__Task goal__.
Report every line of the data that includes "This".

__Data extracted from a collection__.
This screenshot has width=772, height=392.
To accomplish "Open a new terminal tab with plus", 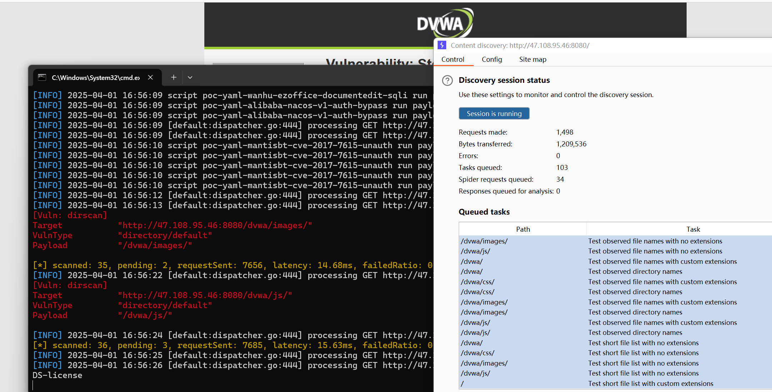I will pos(174,77).
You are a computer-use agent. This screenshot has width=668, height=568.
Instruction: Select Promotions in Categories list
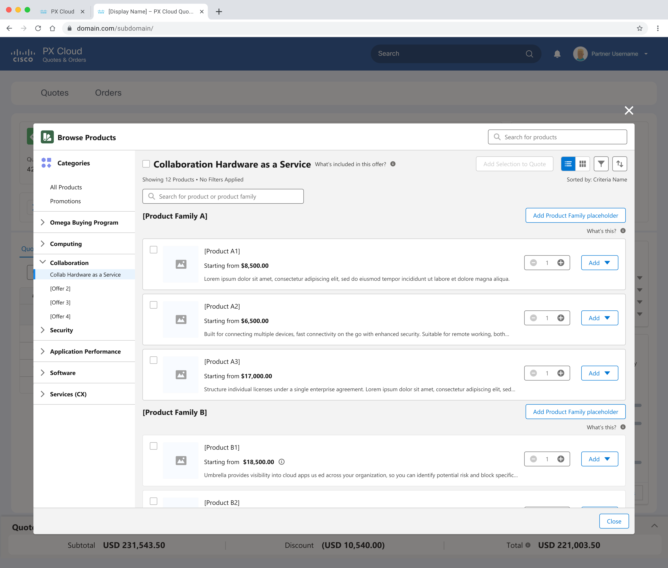[x=65, y=201]
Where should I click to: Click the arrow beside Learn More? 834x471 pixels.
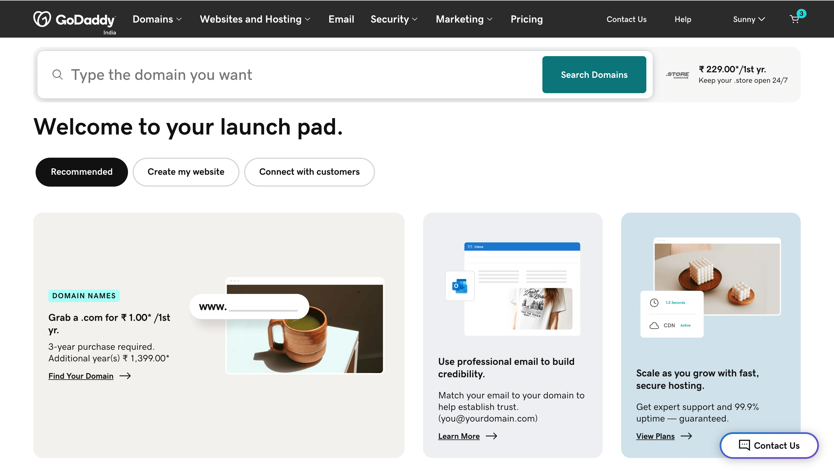coord(491,436)
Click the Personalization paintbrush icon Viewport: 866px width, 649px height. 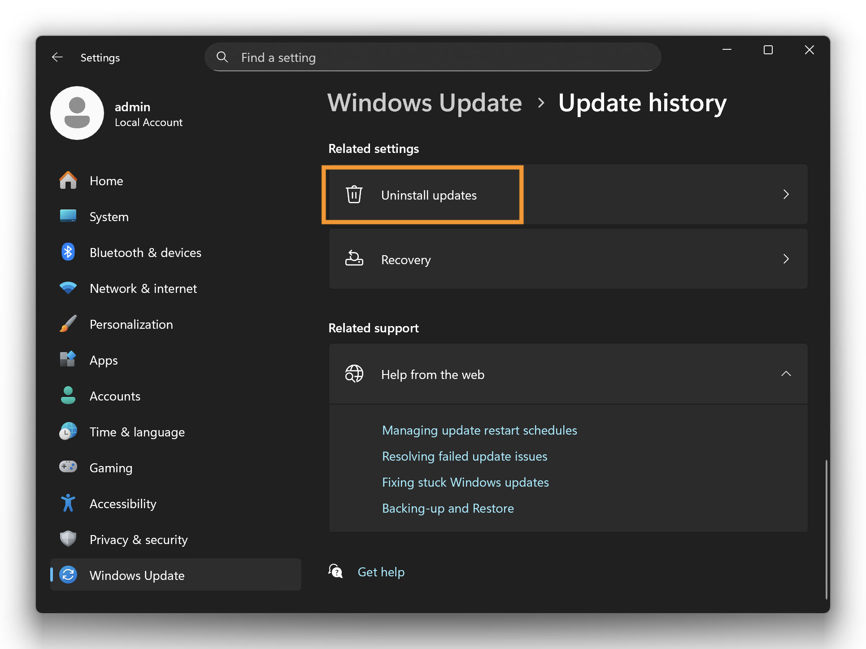68,324
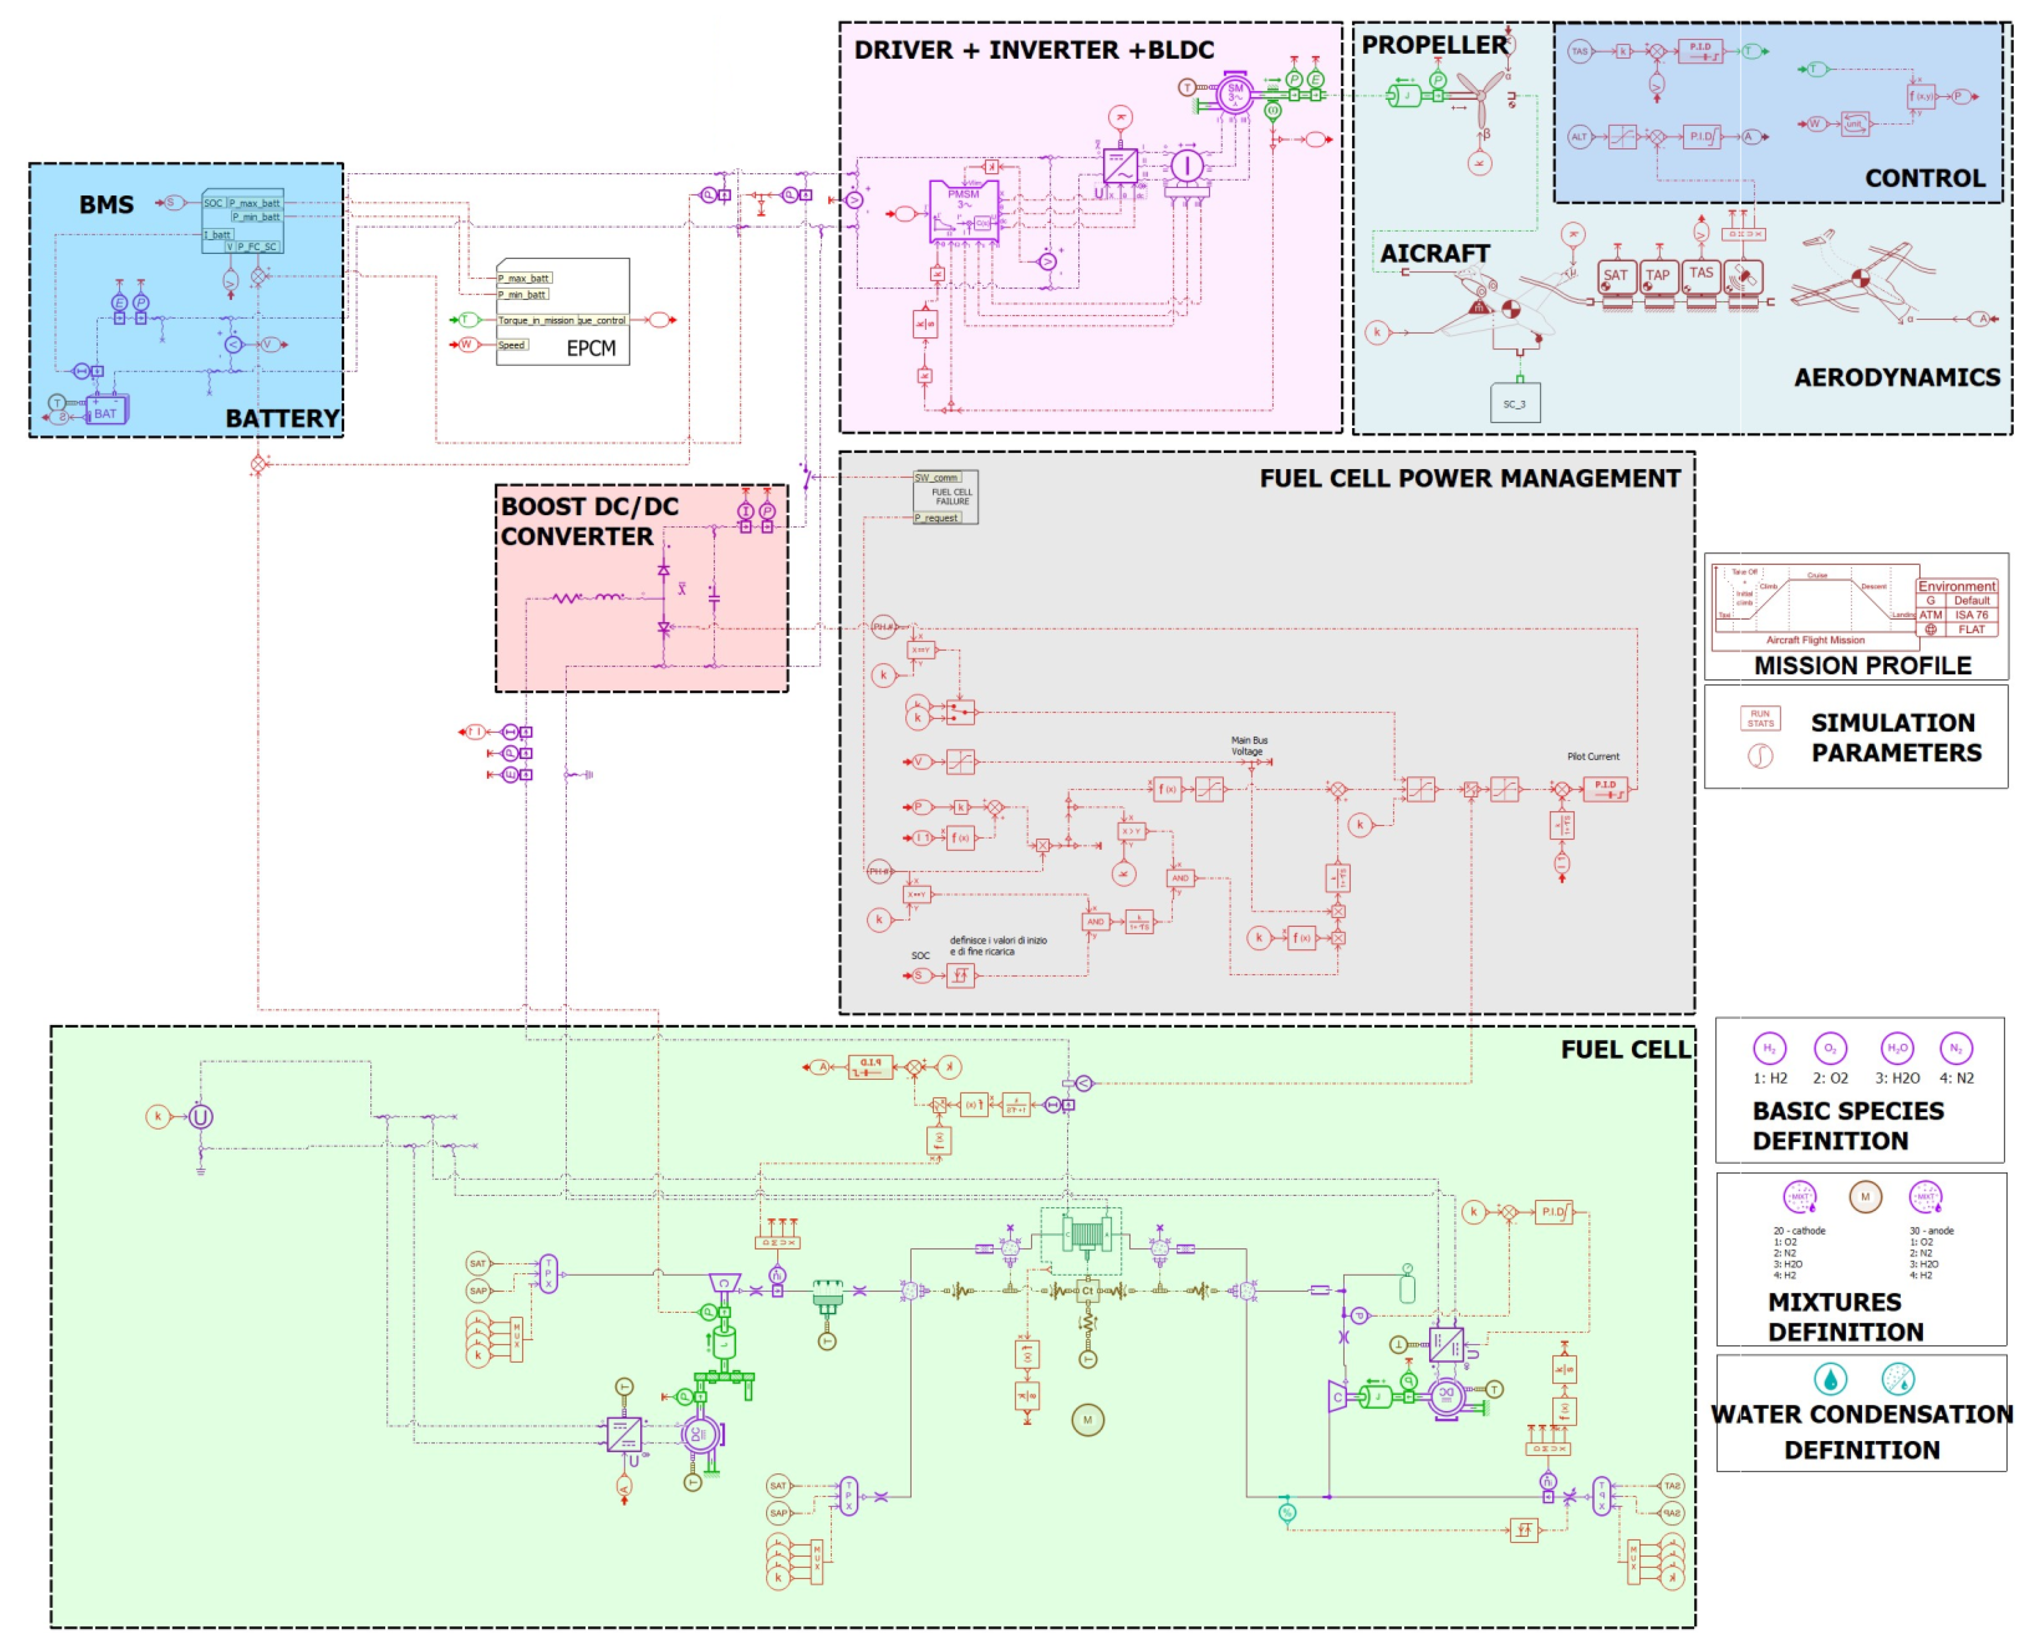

__Your response__.
This screenshot has width=772, height=392.
You are a computer-use agent. This screenshot has width=668, height=568.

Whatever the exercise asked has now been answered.